Who owns the posts I capture, and can I use them?

The original creators own the posts you capture with PostSnag. Using or republishing that content is your own responsibility.

Written By PostSnag

Last updated About 5 hours ago

The people who originally posted the content own it, not PostSnag. PostSnag is a research tool: it captures public post data for you to study, organize, and analyze. What you do with that data afterward, including any republishing, is your own responsibility, not PostSnag's.

Here is how ownership actually breaks down, and what that means in practice.

PostSnag doesn't grant rights to anything

Capturing a post with PostSnag does not transfer ownership, does not create a license, and does not give you any rights you did not already have simply by viewing that public post on Facebook. It is closest to taking detailed notes on something you saw publicly: the notes are useful and organized for you, but the underlying content, the caption, the photo, the video, still belongs to whoever created it.

This applies to everything PostSnag captures: the caption text, the media (PostSnag saves a video's cover image, not the original video file), and the engagement numbers around it. None of that changes who made the original post.

What's safe to do with what you capture

For most of what PostSnag is built for, this distinction rarely comes up in practice:

  • Studying and analyzing captured posts for your own research. Sorting a profile by engagement, spotting what post types perform best, reading captions for patterns: this is exactly what PostSnag is for.

  • Building a swipe file of proven ideas. Saving posts that demonstrate a structure, hook, or format worth learning from, for your own reference.

  • Briefing your team or client with what you found. Sharing your analysis, your Folders, or your export internally to inform a content plan or a pitch.

  • Letting captured posts inform your own original content. Noticing a pattern and writing your own post in response to it is not the same as using someone else's content directly.

  • Vetting a creator or competitor before a decision. Reviewing someone's real, public post history and engagement as part of your own research process.

Where it needs more thought

It matters more the moment you consider using someone else's captured content directly, rather than your own analysis of it:

  • Republishing a caption, photo, or video thumbnail as your own, publicly or commercially.

  • Reposting someone's content in a way that implies they endorsed you or are affiliated with you.

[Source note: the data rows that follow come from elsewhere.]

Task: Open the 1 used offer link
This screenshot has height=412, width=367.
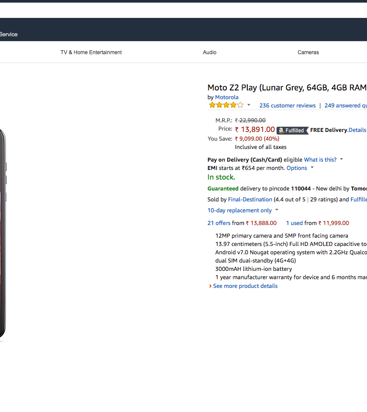Action: coord(294,223)
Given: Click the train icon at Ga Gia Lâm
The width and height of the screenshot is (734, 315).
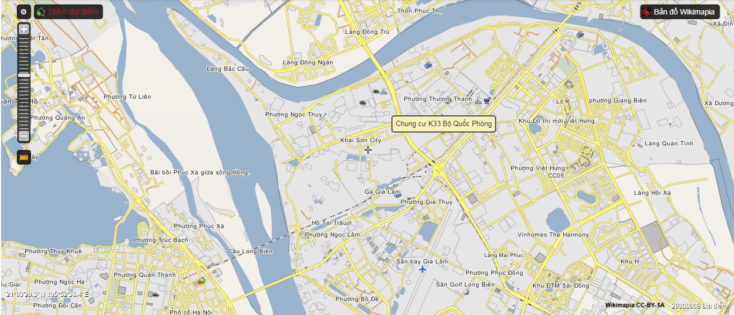Looking at the screenshot, I should 398,195.
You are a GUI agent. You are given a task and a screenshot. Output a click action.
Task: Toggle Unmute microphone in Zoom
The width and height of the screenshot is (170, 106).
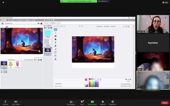5,103
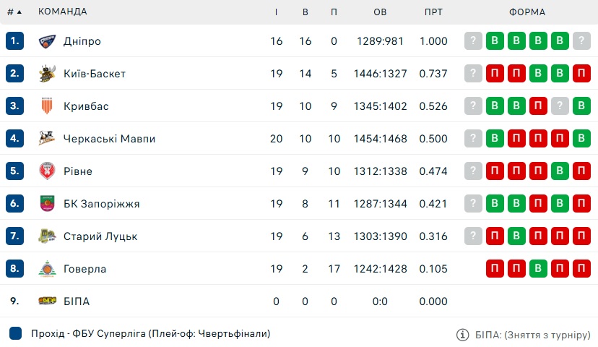Click the Рівне team crest
The width and height of the screenshot is (598, 347).
point(47,171)
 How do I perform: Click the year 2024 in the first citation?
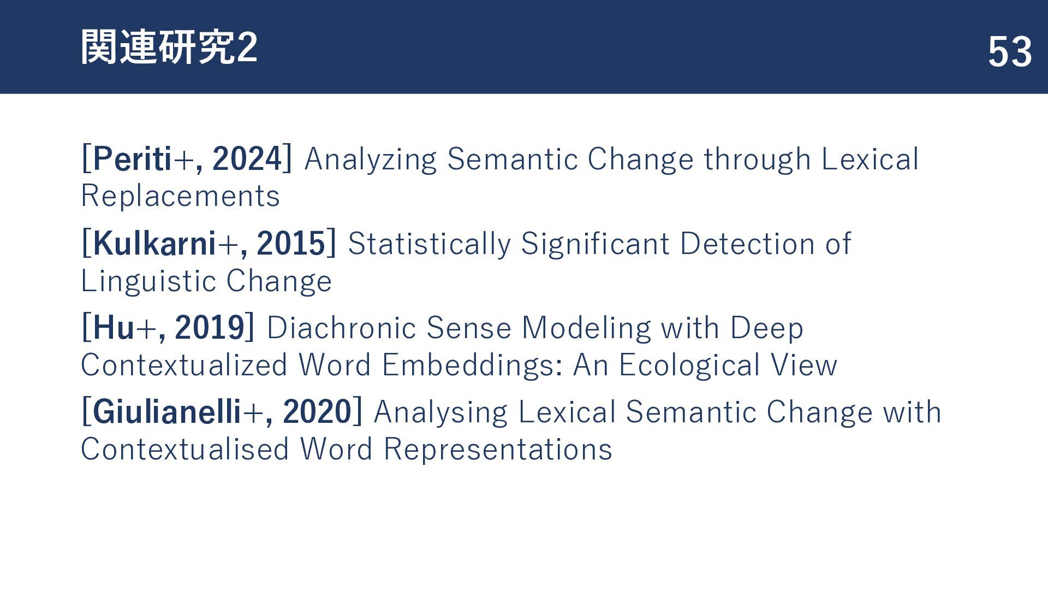coord(247,159)
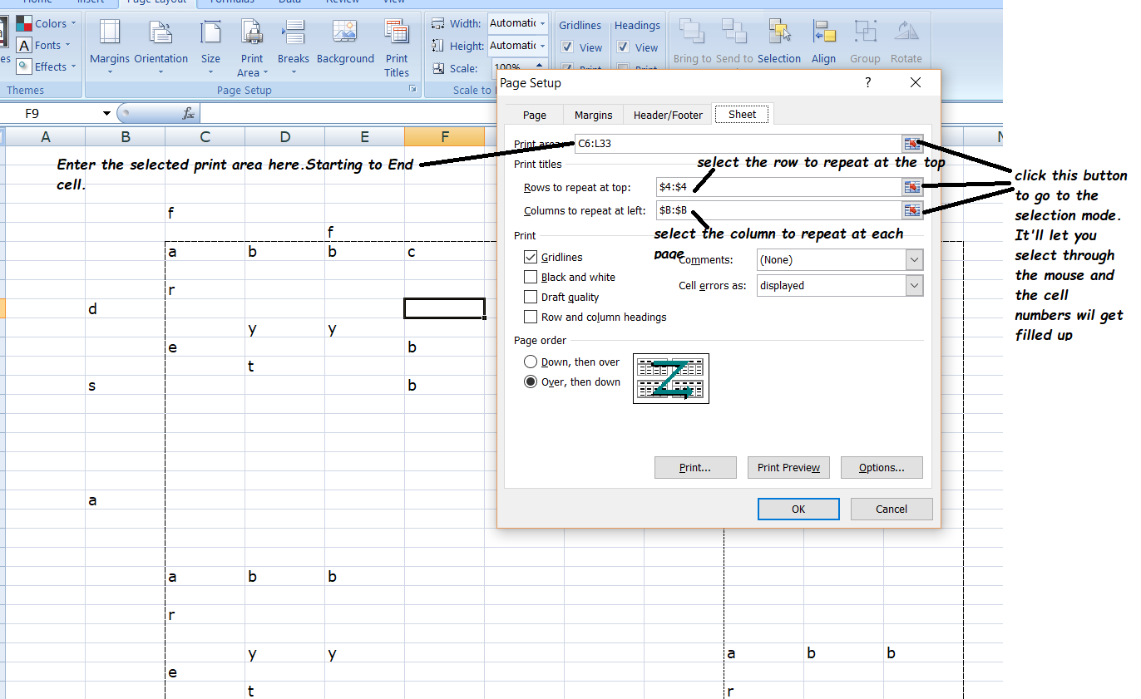Click the collapse-dialog button beside Print area
This screenshot has height=699, width=1141.
(912, 143)
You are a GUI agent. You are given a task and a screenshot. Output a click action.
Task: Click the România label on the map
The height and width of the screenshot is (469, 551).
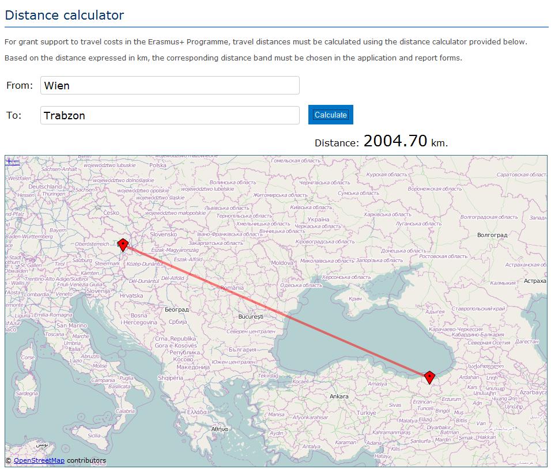pyautogui.click(x=232, y=288)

  • Using captured content at any real scale for something commercial, beyond your own internal research and planning.

Those situations are between you and the original creator, not something PostSnag grants or clears on your behalf. This is general guidance, not legal advice. If you are planning to republish or commercially reuse someone else's captured content at any real scale, it is worth a quick check with your own legal counsel first.

What PostSnag itself owns

Separately from any of this, PostSnag owns its own extension, dashboard, and brand. That is a different thing entirely from the Facebook content you capture through it: PostSnag's software is PostSnag's own, and the posts you study with it belong to the people who made them, not to PostSnag and not to you.

Common questions

Can I repost or republish content I captured with PostSnag?
That is between you and the original creator. PostSnag only provides the data; it does not grant usage rights to anyone's content.

Does PostSnag own the data in my dashboard?
No. PostSnag stores and organizes what you capture, but the underlying Facebook content still belongs to whoever originally posted it.

Is it legal to analyze a competitor's public posts for my own research?
Studying public content for your own research and planning is exactly what PostSnag is built for. This is not legal advice; if you have specific concerns about your own use case, check with your own legal counsel.

Do I need the original creator's permission just to capture and study their posts privately?
PostSnag only reads what is already public and visible to any visitor. Using that data for your own private research is the core use case; republishing it is a separate question with the creator, not with PostSnag.

Does PostSnag store the actual video or photo file, or just a reference to it?
For photos, PostSnag stores the image itself as a thumbnail. For video, PostSnag stores the cover image only, never the original video file, plus a link back to the original post.

PostSnag is not affiliated with, endorsed by, or sponsored by Meta Platforms, Inc.